All this modeling part was made to track a set of worms in a given soil. This can be used to compare our system, a non-stirred solid bioreactor, with a conventional stirred liquid bioreactor. Simple ODEs for bacterial growth and substrate consumpton are used in a cualitative fashion to determinate the industrial applications.

Modelling this part is difficult because there are a lot of factors involved. Therefore, asumptions must be made. Our first approach is the study of the stationary state in both systems: In a stirred bioreactor, the concentration of both bacteria and substrate are constant whereas in a non-stirred one exists a determinated distribution. For the concentration distribution in the non-stirred bioreactor is gaussian and the bacteria distribution (consecuence of the attraction of C. elegans for the substrate) is given by the stationary state distribution for an one-dimensional case.

The pictures are graphical examples of both situations: Stirred case (left) and non-stirred (rigth). Substrate is shown in purple, bacteria in blue, and the relation between them in grey. The total concentration is the area below the curve. Values are arbitrary.



As can be seen, a higher bacteria/concentration ratio is achieved in our system than the conventional one. Anyone can appreaciate that the ratio tends to one, being lower than the conventional case ratio, but in that region the substrate concentration is nearly zero. So it is not interesting to study.

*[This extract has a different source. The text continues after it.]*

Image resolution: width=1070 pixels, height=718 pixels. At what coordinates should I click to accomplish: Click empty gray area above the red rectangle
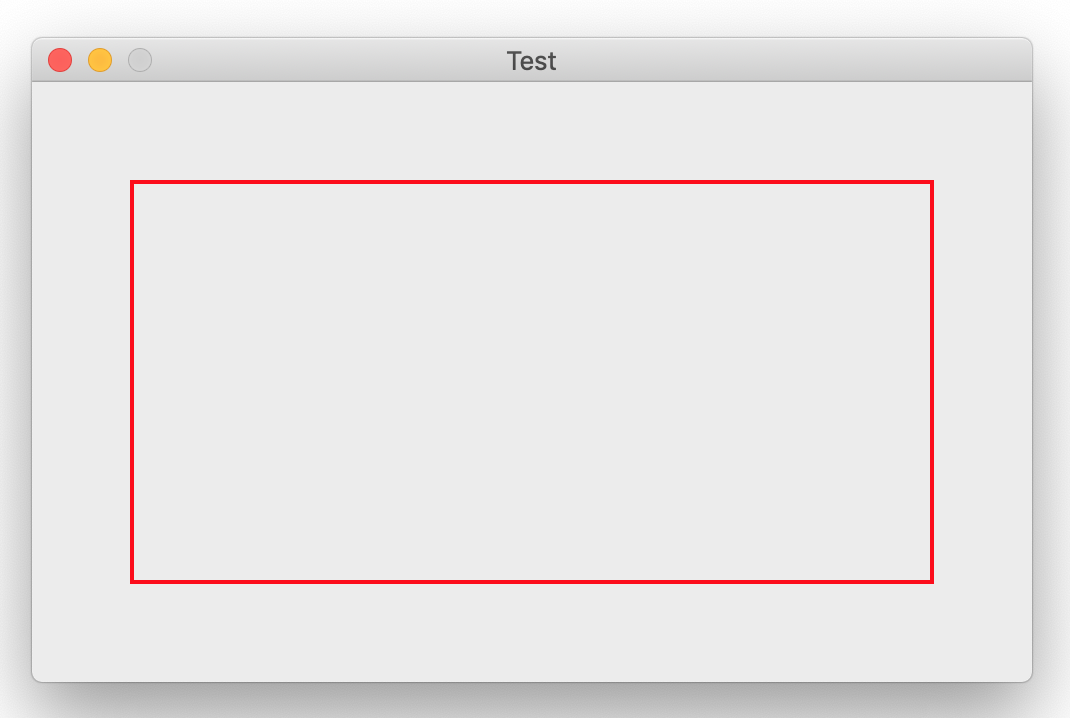point(532,132)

But one question arises: Is this significant? In fact, it is not. In both cases, the average ratio in the non-stirred case is the same as the stirred one. But it is not a drawback. It means that our system can perform the same as a conventional bioreactor but with the advantages of a higher concentration. Therefore, the production yield in higher.

In general, our system behaves as well as a conventional one for the stationary, linear, ideal case. Particular cases are not studied because they have to be analyzed independently. A complex model can be developed for each case to study its viability for its practical use, but it needs more time. Because of that, we made a cualitative study for the system. While time is a problem (stirring is faster than nematode crawling), higher yields and better suitability for several problems are important advantages of our system. Also, the combination of our model and the tracking device helps to determinate the final result.